— SOURCE MATERIAL —
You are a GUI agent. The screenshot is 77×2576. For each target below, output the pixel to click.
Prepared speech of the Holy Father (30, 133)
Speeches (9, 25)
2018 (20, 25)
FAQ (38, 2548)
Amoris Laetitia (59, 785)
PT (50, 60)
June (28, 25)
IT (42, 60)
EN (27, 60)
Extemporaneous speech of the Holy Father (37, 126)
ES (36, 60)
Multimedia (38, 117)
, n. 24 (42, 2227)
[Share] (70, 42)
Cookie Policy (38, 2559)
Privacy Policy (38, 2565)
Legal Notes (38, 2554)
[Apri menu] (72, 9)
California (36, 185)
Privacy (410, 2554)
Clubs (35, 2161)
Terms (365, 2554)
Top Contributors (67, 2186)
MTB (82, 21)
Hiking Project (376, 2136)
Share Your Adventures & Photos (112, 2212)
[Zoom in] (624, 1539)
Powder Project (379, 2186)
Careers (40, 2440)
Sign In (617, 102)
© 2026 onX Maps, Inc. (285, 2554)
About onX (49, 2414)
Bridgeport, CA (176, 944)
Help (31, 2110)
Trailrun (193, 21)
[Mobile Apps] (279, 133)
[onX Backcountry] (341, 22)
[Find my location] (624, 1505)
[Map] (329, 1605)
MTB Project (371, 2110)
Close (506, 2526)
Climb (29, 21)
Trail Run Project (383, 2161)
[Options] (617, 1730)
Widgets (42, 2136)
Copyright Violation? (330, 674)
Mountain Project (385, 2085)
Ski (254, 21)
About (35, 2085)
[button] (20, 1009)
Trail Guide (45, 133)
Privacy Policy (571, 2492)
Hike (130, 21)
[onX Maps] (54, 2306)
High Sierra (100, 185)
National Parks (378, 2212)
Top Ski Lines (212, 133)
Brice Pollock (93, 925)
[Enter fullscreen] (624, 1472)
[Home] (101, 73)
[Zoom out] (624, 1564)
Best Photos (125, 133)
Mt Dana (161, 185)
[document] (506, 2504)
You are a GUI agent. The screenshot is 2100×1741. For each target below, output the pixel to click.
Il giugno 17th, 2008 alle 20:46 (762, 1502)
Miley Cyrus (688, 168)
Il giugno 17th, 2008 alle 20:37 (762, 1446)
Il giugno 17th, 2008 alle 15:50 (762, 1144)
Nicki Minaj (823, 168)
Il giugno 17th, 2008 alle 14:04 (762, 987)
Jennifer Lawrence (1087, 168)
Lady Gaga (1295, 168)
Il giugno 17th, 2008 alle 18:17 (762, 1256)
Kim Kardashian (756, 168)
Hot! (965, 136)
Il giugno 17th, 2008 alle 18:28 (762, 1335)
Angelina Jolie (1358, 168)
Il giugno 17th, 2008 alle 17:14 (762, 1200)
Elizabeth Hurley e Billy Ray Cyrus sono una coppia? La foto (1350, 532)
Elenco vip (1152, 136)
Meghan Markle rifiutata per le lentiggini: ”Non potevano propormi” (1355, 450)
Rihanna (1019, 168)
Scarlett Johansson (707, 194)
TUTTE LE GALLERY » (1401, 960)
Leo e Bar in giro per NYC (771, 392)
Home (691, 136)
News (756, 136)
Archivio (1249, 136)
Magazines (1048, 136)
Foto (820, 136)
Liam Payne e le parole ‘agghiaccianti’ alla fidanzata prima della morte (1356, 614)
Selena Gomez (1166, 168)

— EXERCISE PROMPT —
From the records above, transcribe exactly the run of lines that opens with the line holding "[Find my location] (624, 1505)" and closes with the line holding "About (35, 2085)", both included.

— RESPONSE AREA —
[Find my location] (624, 1505)
[Map] (329, 1605)
MTB Project (371, 2110)
Close (506, 2526)
Climb (29, 21)
Trail Run Project (383, 2161)
[Options] (617, 1730)
Widgets (42, 2136)
Copyright Violation? (330, 674)
Mountain Project (385, 2085)
Ski (254, 21)
About (35, 2085)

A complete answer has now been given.